▸ **Work item**:
Search the entries below for the word "will", then copy each line in which it is found.

=-=-=-=-=

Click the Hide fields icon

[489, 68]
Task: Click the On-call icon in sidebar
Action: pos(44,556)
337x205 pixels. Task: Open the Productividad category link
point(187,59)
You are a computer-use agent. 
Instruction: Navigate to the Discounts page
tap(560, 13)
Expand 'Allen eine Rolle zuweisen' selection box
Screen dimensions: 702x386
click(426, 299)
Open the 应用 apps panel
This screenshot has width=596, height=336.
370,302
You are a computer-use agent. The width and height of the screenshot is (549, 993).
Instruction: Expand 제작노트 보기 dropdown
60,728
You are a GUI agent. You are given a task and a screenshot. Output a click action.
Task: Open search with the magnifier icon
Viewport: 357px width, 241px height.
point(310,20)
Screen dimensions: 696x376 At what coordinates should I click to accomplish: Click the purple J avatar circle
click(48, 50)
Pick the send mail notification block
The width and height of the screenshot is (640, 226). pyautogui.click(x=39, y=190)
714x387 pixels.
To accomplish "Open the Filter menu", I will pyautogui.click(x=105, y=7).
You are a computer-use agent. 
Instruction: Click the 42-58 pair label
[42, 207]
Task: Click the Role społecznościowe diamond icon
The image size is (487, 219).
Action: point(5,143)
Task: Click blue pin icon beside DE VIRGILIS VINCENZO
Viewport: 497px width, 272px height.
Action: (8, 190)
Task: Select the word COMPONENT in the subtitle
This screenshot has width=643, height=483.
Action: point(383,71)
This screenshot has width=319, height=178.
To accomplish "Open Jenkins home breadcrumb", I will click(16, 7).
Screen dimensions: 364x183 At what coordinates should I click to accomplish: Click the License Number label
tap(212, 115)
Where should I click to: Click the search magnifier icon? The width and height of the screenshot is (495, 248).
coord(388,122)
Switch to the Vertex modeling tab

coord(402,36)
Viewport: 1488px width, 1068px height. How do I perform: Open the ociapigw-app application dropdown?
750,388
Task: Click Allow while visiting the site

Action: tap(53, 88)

=-=-=-=-=

▸ **Completed exercise**:
To accomplish "Open the Filter menu", I will pyautogui.click(x=105, y=7).
To accomplish "Open Jenkins home breadcrumb", I will click(16, 7).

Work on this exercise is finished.